— Вчера полдня провел на совещании в Большом доме, — жаловался Плещеев, ведя серую «Вольво» по третьему ряду. — А потом еще час меня драили персонально. Вынь и положь материал на Чеченца. А что за личность, откуда взялась? Наши питерские чечены от него изо всех сил отмежевываются. Причем вопрос поставлен даже не по линии Интерпола, а выше. Понимаете?
— Вопросы ставить легко, — поддакнул Дубинин, — знать бы, где ответы хранятся.
— И по нашему фигуранту, по Брамсу, тоже надо работать, — напомнил Плещеев, лихо въехав под арку во двор дома, где жила сестра Осафа Александровича.
А теперь Дубинин старательно вел чужие задрипанные «Жигули», слушал вполуха болтовню пассажира и с грустью думал о том, что дела в их конторе за неделю не продвинулись ни на миллиметр. Легко сказать: поработать и сузить количество версий. Опрошенные им лично пассажиры хельсинковского автобуса давали показания, в которых все противоречило одно другому. Одни рассказывали о своем спасителе как о могучем гиганте, другие подчеркивали его малый рост и худобу. Одни давали ему лет пятьдесят, другие — тридцать. Пожалуй, подробности сходились только в одном — в прическе. Волосы короткие, очень светлые. А может, седые.
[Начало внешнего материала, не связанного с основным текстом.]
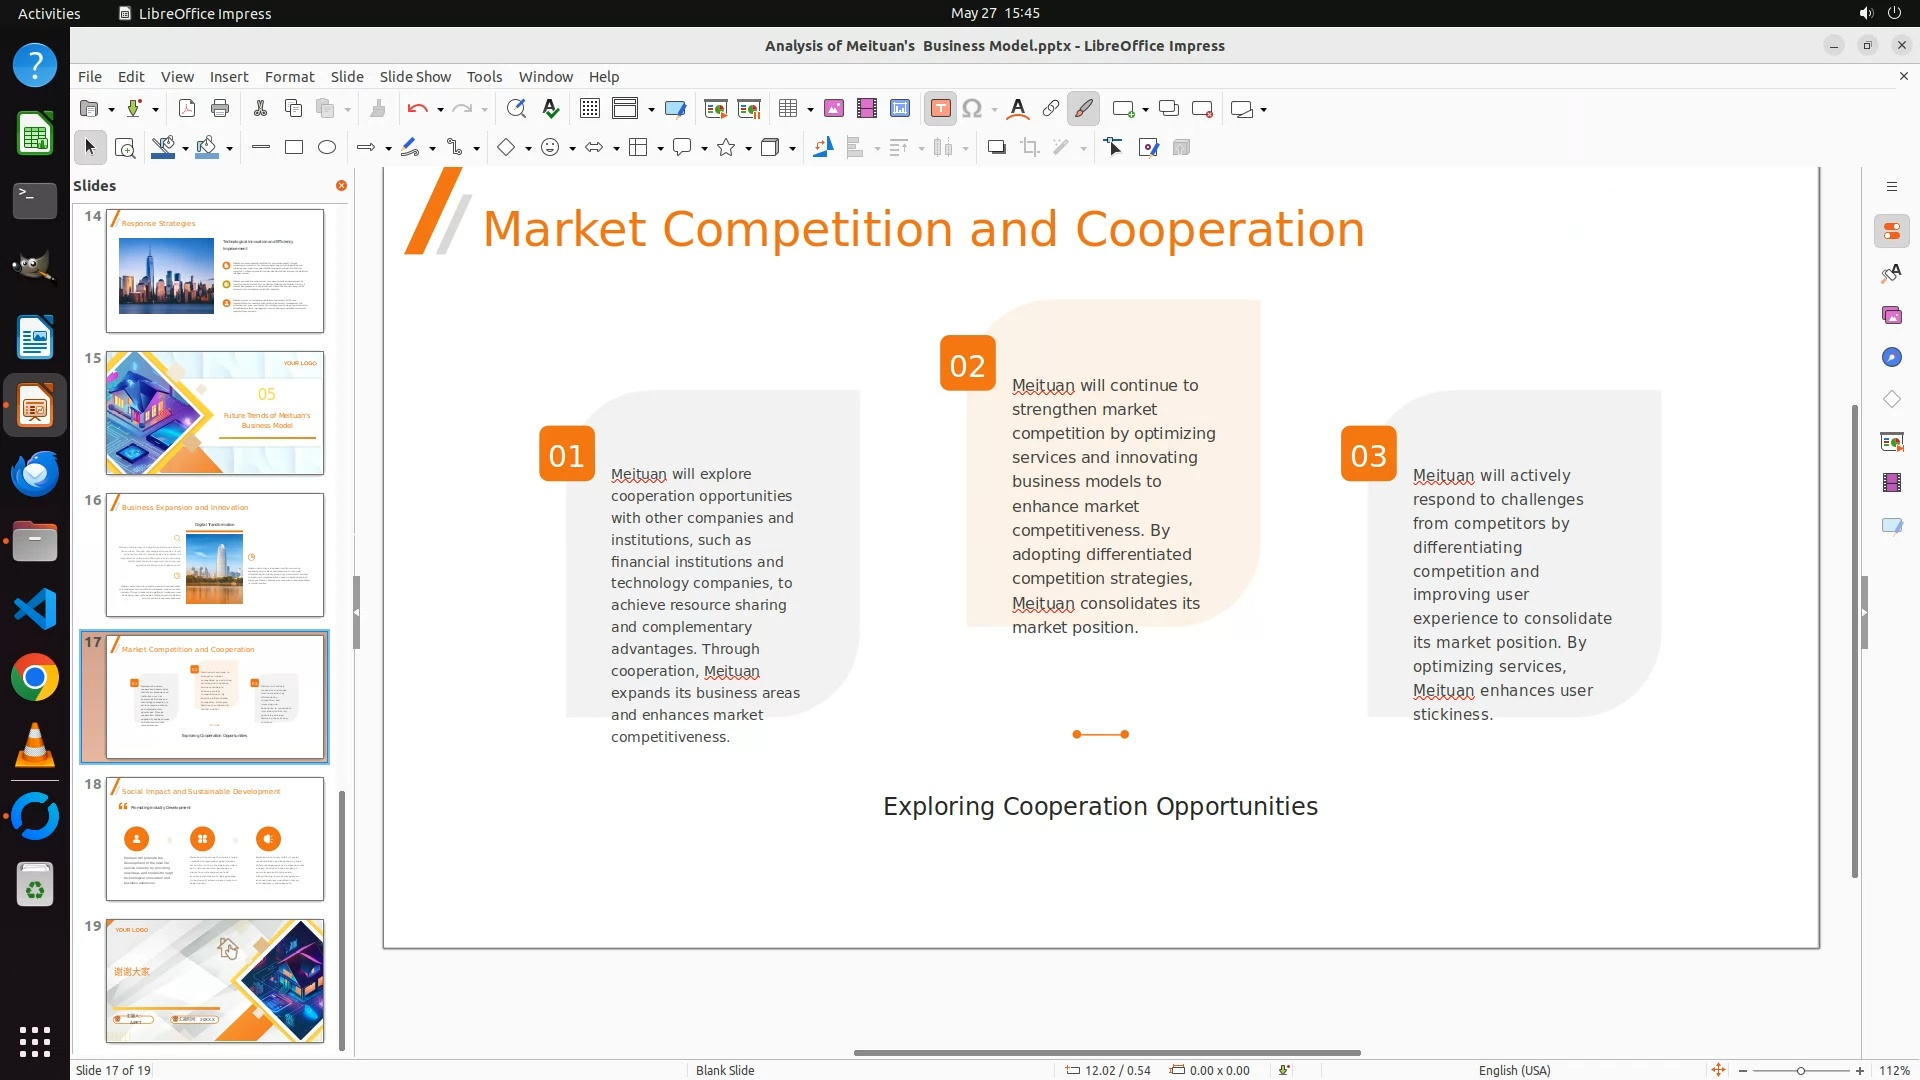Click the Insert Hyperlink icon
The image size is (1920, 1080).
(1051, 109)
Вот как раз такие у его случайного попутчика. И внешность — маловыразительная. Но похожих в Петербурге тысячи. И если в каждом невзрачном коротко стриженном блондине подозревать Брамса, то без работы контора не останется никогда. А тут еще появился некто Чеченец. О котором тоже известно не больше, чем о Брамсе, если это и вовсе не одна и та же личность. По некоторым недомолвкам Плещеев вроде бы в прошлом с Брамсом общался. Даже кто-то из них кого-то однажды спас. Но он мужик крепкий и держит эту информацию при себе. А с Дубинина в понедельник спросит отчет. Эх, встретиться бы с этим Брамсом накоротке, помечтал Осаф Александрович, побеседовать бы часок по-мужски за пивом: с какой целью пожаловал к ним на этот раз и надолго ли? Ничего большего для доклада в принципе и не нужно.
Продолжая слушать болтовню пассажира, Дубинин встал у перекрестка, пропуская поток машин, чтобы сделать разворот и подъехать к метро.
— Атас! — сказал вдруг пассажир.
И Дубинин увидел, как справа, обогнав несколько автомобилей, на осевую линию выскочил «Мерседес» и теперь стремительно приближается к их правому борту. Уйти с осевой этот «Мерседес» не мог — параллельно мчались другие автомобили. Водитель его уже тормозил изо всех сил. И тормозного пути ему не хватило всего сантиметров на пять. А дальше послышался характерный чавкающий звук мнущегося металла, треск осыпающихся осколков от фонарей дорогой иномарки. Удар в переднюю правую дверь был хотя и несильным, но она, естественно, требовала теперь ремонта. Или замены.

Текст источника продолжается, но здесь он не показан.